Lifting her chin, she said, “I may if I have time. I’m the new assistant manager. I came in to do a little paperwork. I didn’t mean to bother you.”
She frowned. “Do you work for the hotel?”
“Occasionally.” Coldly he turned his back and placed a long hunting bow on the shelf next to a quiver of arrows.
“That’s beautiful,” Carol said, giving it one more try. “The whole display looks fascinating. Is it owned by the hotel or on loan from—?”
“There’ll be signs up in the morning. Right now I’ve got work to do.” And with one last piercing look at her, he turned and disappeared back into the darkness.
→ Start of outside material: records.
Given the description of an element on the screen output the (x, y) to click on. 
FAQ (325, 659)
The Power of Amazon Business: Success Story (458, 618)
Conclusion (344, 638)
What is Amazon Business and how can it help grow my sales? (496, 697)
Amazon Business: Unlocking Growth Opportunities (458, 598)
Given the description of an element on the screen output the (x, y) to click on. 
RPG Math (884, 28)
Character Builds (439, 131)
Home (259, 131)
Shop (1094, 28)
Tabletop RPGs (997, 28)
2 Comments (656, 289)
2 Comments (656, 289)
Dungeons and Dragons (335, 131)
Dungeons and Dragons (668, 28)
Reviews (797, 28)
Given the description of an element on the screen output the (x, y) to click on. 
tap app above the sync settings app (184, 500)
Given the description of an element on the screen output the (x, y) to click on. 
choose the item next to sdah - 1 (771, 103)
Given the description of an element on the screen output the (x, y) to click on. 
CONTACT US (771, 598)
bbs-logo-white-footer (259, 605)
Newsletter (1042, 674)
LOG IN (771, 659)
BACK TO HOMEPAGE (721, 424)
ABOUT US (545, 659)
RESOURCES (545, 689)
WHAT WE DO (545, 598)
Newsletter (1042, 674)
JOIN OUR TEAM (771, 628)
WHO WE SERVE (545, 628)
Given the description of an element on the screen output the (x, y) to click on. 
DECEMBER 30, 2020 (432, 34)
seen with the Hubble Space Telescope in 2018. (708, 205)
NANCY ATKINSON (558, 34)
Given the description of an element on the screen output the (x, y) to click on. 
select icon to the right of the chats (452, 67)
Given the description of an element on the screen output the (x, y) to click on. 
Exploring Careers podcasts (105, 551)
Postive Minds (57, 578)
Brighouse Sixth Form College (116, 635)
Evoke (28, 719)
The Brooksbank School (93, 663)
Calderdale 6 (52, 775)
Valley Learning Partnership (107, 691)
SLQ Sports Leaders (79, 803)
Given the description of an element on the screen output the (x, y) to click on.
Carol stared after him. If she had known how to use the bow and arrow, she might have. She wasn’t used to such rudeness … but neither was she used to being looked at in quite that way. Her skin actually tingled.
Jet lag, she thought, rubbing her hands up and down her arms. It was a long flight in from Atlanta, and now she had work to do too. With a shake of her head she went off to find her new office.